Zaginięcie 25-latka z Krakowa zgłosili jego koledzy. Całą noc trwała akcja poszukiwawcza, w której użyto helikoptera. Gdy policji udało się ustalić adres zaginionego, okazało się, że turysta przebywa w Krakowie, w swoim mieszkaniu.
25-latek wraz z kolegami wędrował po Tatrach. Na wysokości Koziego Wierchu mężczyźni się rozdzielili. Mieli spotkać się w Dolinie Pięciu Stawów. Tam okazało się jednak, że młodego krakowianina nie ma na miejscu.
Całonocne poszukiwania
Jak informuje ratownik dyżurny TOPR, turyści najpierw zaczęli szukać kolegi na własną rękę. Gdy nie trafili na żaden trop, zawiadomili ratowników.

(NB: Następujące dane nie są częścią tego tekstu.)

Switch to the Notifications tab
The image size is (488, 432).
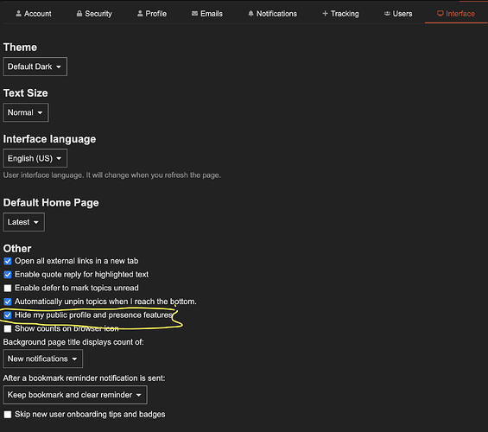point(272,13)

Rozpoczęła się zorganizowana akcja poszukiwawcza. Przez całą noc nie udało się znaleźć mężczyzny. - Rano sprawę zgłosiliśmy policji i podjęliśmy decyzję o użyciu śmigłowca - relacjonuje ratownik dyżurny.
Funkcjonariuszom udało się ustalić adres zaginionego. Gdy zadzwoniono na domowy telefon, okazało się, że 25-latek jest cały i zdrowy w Krakowie. Smacznie spał w swoim mieszkaniu.
- Przerwaliśmy akcję. Śmigłowiec zawrócił w połowie drogi - relacjonuje toprowiec. - On siedział w ciepłym domu, a my szukaliśmy go przez całą zimną noc - podsumowuje smutno dyżurny.
Nie wiadomo, dlaczego niefrasobliwy turysta nie poinformował znajomych o swoim powrocie do Krakowa.
TOPR przestrzega
Ratownicy TOPR podkreślają, że takie przypadki zdarzają się rzadko, ale są sytuacjami zbędnymi. Zalecają by nie rozdzielać się w górach i zachowywać podstawowe zasady bezpieczeństwa. - We trójkę wyszliśmy, we trójkę wracamy - mówił o przypadku turysty z Krakowa Jan Krzysztof, naczelnik TOPR. - Jeżeli mówimy o kosztach, to ponosimy je wszyscy - stwierdził.